Ton texte reste hors champ,
dans la nudité du cahier
aux pages trop usées
d’avoir été feuilletées.
Tant de jours ont coulé
depuis ce soir d’hiver,
où même les joies se sont dissoutes :
l’encre a débordé, puis s’est enfuie .
Entre les pages ainsi collées,
il se pourrait
que la parole demeure, indéchiffrable:
qui saura donc la lire ?
Une tasse de café
s’est renversée,
tu as contourné les taches
avec un crayon,
ajouté de la couleur
et quelques traits ;
on ne saura jamais
ce que le carnet dit
il est muet désormais,
enfermé sur lui-même
comme un poème
dont on a oublié la chanson .
Guy Goffette – Premier rendez-vous avec la lumière
Il aime cette attente et ce geste de verser l’eau bouillante,
tandis que l’eau du temps coule sur les toits où seuls encore,
tels des cris de coqs, percent les cous rouges des cheminées.
Le café passe lentement, noir comme un coup de poing :
la nuit est morte.
Pierre, qu’il soit ou non amoureux, se lève tôt.
De peur de manquer ce premier rendez-vous avec la lumière, quand l’œil,
encore mal débarbouillé des songes,
n’est qu’un œuf sous la paille des cils.
Murièle Modely – le bouquet
j’ai mis le bouquet dans le vase
le vase sur la table, j’ai ouvert la fenêtre
j’ai regardé dehors, le jardin en désordre
notre fouillis d’herbes et d’orties
j’ai coupé les tiges des roses
j’ai mis une cuillère à café
de bicarbonate de soude
pour que les fleurs tiennent
puis j’ai posé le vase
sur la table, bien au milieu
face à la fenêtre, je me suis assise
je t’ai regardé
j’ai posé le vase il y a des années
devant la fenêtre, notre nature folle
tes yeux fatigués, ma bouche fripée
l’odeur de charogne du bouquet fané
Richard Brautigan – 3 novembre
papier peint Rob Wynne
Me voilà assis dans un café
en train de boire un Coca.
Une mouche s’est endormie
sur la serviette en papier.
Il faut que je la réveille
pour essuyer mes lunettes.
Il y a une jolie fille
que j’ai envie de regarder.
.
Anna Niarakis – Une minute
photo: image extraite du film « Henri », de Yolande Moreau
Heure 20:37.
Je ripe mes chairs, la mémoire
l’innocence oubliée.
Seul, nue , j’erre
A six dimensions
avec les six sens.
Je regarde le labyrinthe de côté
formé par ton oreille.
Puis je plonge et disparais.
Je subis l’électrocution,
par les neurones
de ton cerveau.
Electrochoc.
Je me réveille pleine de sang
sur le ventricule gauche de ton cœur.
Je respire et vibre à un rythme étranger.
Ta pulsation.
Quelque chose te dérange.
Je deviens une glaire qui se plante dans tes poumons.

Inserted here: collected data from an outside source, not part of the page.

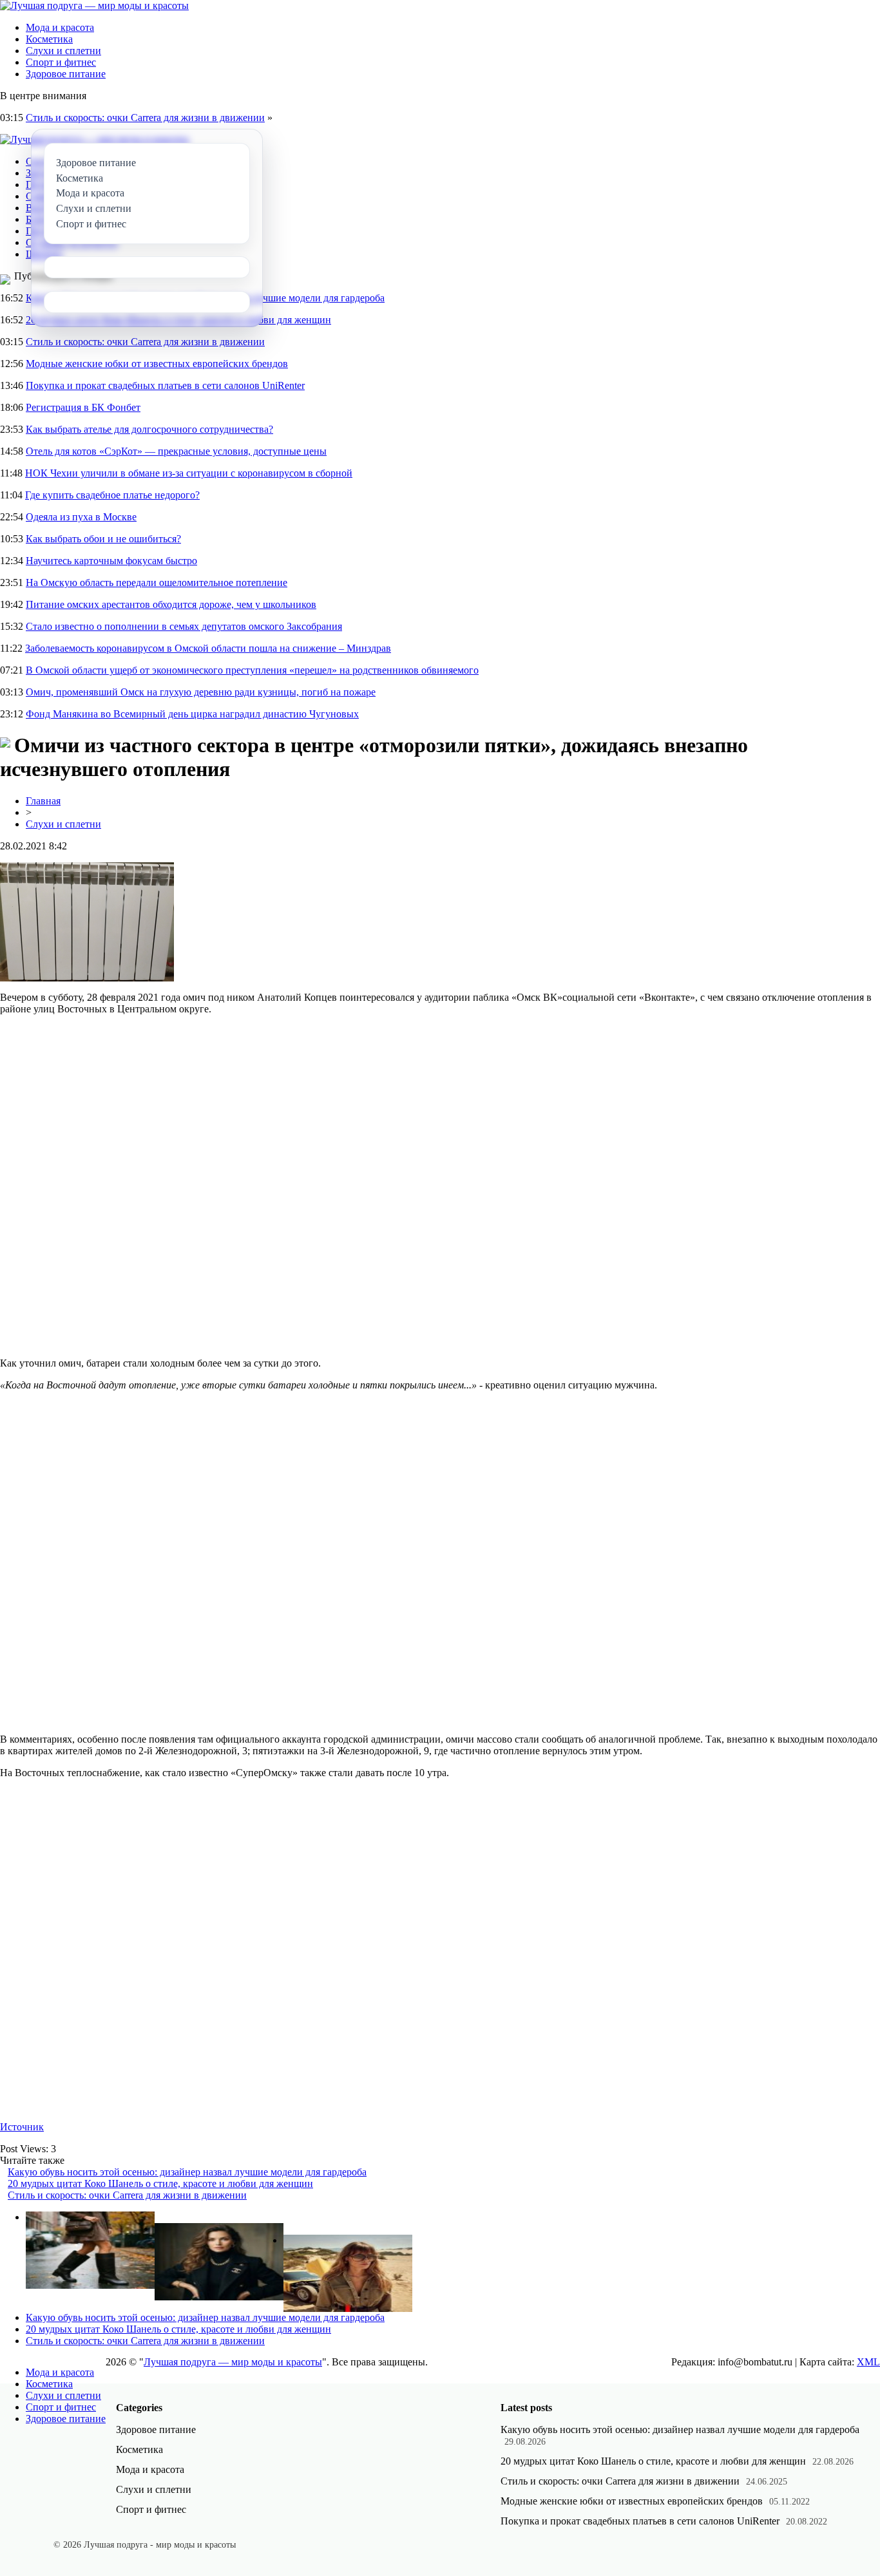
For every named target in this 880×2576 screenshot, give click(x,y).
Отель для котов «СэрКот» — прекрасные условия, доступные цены (176, 451)
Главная (43, 800)
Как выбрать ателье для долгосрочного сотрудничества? (149, 429)
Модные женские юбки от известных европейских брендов (157, 363)
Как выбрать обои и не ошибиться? (103, 538)
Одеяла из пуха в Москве (81, 516)
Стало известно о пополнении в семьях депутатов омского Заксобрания (184, 626)
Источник (22, 2126)
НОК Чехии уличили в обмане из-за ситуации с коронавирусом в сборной (188, 473)
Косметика (49, 38)
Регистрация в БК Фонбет (83, 407)
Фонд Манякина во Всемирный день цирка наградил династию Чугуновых (192, 713)
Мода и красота (60, 27)
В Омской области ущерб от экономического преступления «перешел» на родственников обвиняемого (252, 670)
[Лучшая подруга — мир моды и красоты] (94, 5)
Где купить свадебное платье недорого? (112, 494)
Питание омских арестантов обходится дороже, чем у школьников (171, 604)
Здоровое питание (66, 73)
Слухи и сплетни (63, 50)
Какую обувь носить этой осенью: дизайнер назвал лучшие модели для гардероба (187, 2171)
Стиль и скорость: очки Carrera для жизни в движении (145, 117)
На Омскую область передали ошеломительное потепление (156, 582)
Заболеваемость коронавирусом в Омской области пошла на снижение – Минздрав (208, 648)
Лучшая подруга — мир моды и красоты (233, 2361)
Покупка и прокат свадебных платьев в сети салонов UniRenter (165, 385)
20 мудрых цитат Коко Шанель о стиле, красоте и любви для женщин (160, 2183)
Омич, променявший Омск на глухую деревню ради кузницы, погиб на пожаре (201, 692)
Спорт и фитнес (61, 62)
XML (868, 2361)
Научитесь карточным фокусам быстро (111, 560)
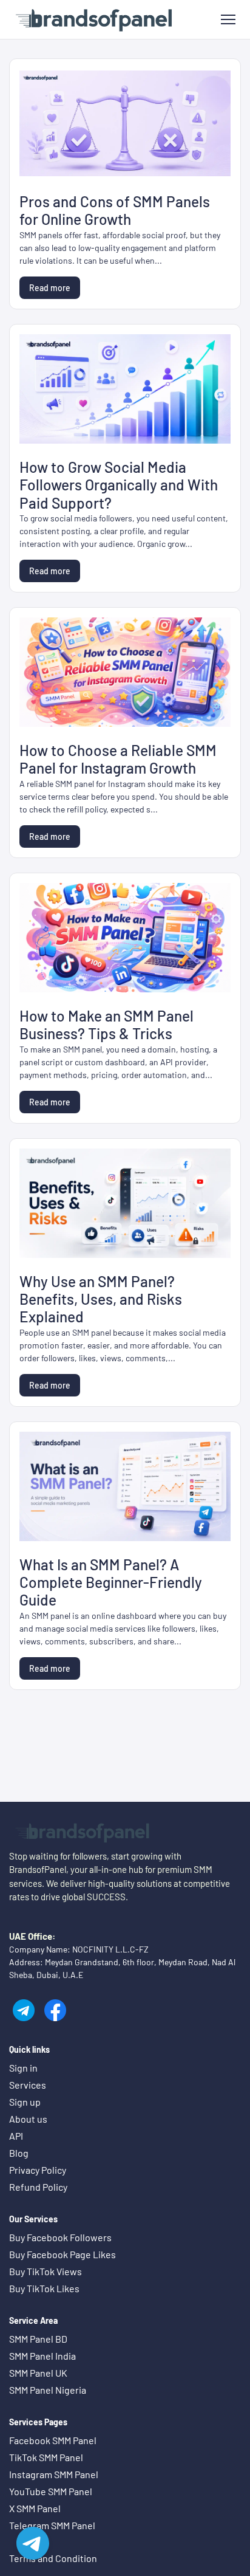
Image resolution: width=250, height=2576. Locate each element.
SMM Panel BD (38, 2338)
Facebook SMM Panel (52, 2440)
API (16, 2136)
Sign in (23, 2067)
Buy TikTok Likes (44, 2288)
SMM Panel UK (38, 2373)
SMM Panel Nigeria (47, 2390)
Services (27, 2084)
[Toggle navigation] (228, 19)
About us (28, 2118)
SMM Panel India (42, 2355)
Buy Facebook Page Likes (62, 2254)
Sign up (25, 2101)
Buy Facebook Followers (60, 2237)
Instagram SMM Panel (53, 2474)
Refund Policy (38, 2187)
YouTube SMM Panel (50, 2491)
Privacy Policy (37, 2170)
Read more (49, 288)
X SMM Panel (35, 2508)
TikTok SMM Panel (46, 2457)
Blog (19, 2153)
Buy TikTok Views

Tu tousses et tu me craches sur le tapis
Je me lève, je fais mes cheveux et je m’assieds.
Tu m’offres du café et me demandes ce que c’ était
J’allume une cigarette, la fumée m’enroule
Et je disparais.
Jorge-Luis Borgès – Insomnie
photo: montage perso
–
Légendairement petit et lointain est désormais ce moment où les horloges versèrent un minuit absolu.
Ces six murs étroits emplis d’une éternité étroite me suffoquent.
Et dans mon crâne vibre encore cette pitoyable flamme d’alcool qui ne veut pas s’éteindre.
Qui ne peut pas s’éteindre.
Réduction à l’absurde du problème de l’immortalité de l’âme.
Trop de couchants m’ont rendu exsangue.
La fenêtre synthétise le geste solitaire de la lanterne.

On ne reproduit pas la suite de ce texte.